A lecturer in the Department of Mass Communication, University of Jos, Dr. Nancy Katu-Ogundimu, has urged the Federal Government to strengthen the Child Rights Act so as to prosecute parents who do not give their children basic education.
Katu-Ogundimu, who spoke with our correspondent on the wings of a two-day media event held in Enugu and organised by the Child Rights Act Information Bureau of the Federal Ministry of Information and Culture, in collaboration with the United Nations Children’s Fund, noted that it was important for parents to be enlightened about education.
She said, “Enlightening parents about education is very critical and enforcing the law when it comes to the right of the child is also very important. I don’t know if a lot of people are even aware of what the United Nations Act or what the Nigerian law says against child labour and the rights of children. A lot of times we just pay lip service to the laws, we don’t even implement them.

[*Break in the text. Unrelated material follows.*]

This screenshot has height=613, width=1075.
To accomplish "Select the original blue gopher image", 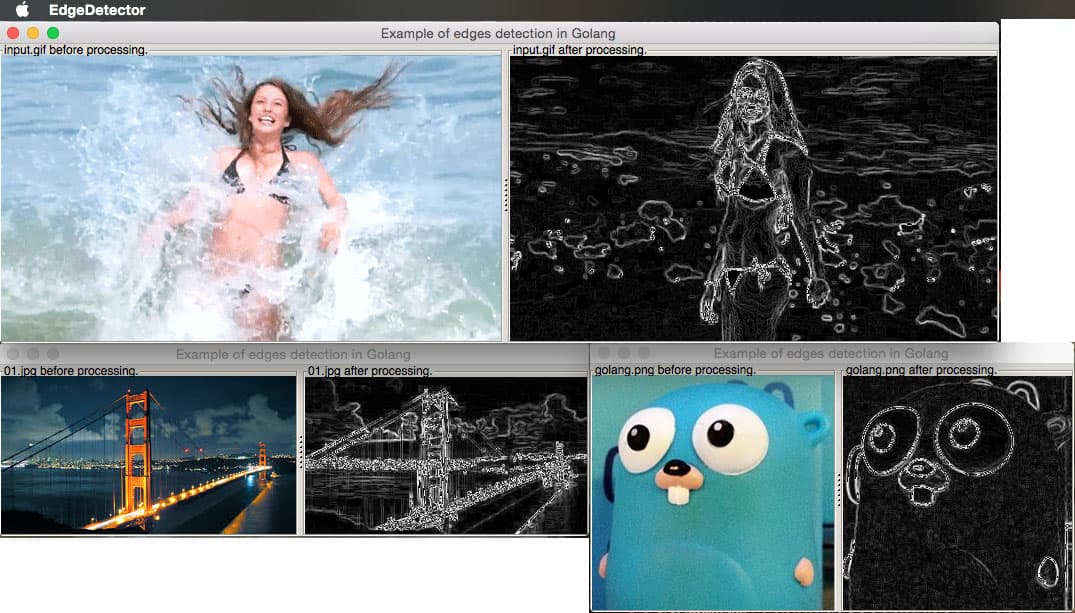I will (714, 492).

“In the United States, if a child stays out of school in an entire semester of even up to five days, his parents get prosecuted. They will take you to court because they believe that it is the right of that child to be in school. They are not even allowed to let him skip school for a number of days if they don’t have good reasons.”
Arguing that financial incapability was not an excuse for parents to deny their children education, she advised the poor amongst them to consider enrolling their children in public schools where tuition is free.
Katu-Ogundimu said that should the Federal Government begin to implement the law protecting the child from child labour and ensure that his right to good food, nutrition, good health, safety and education were implemented, Nigerian parents would “sit up.”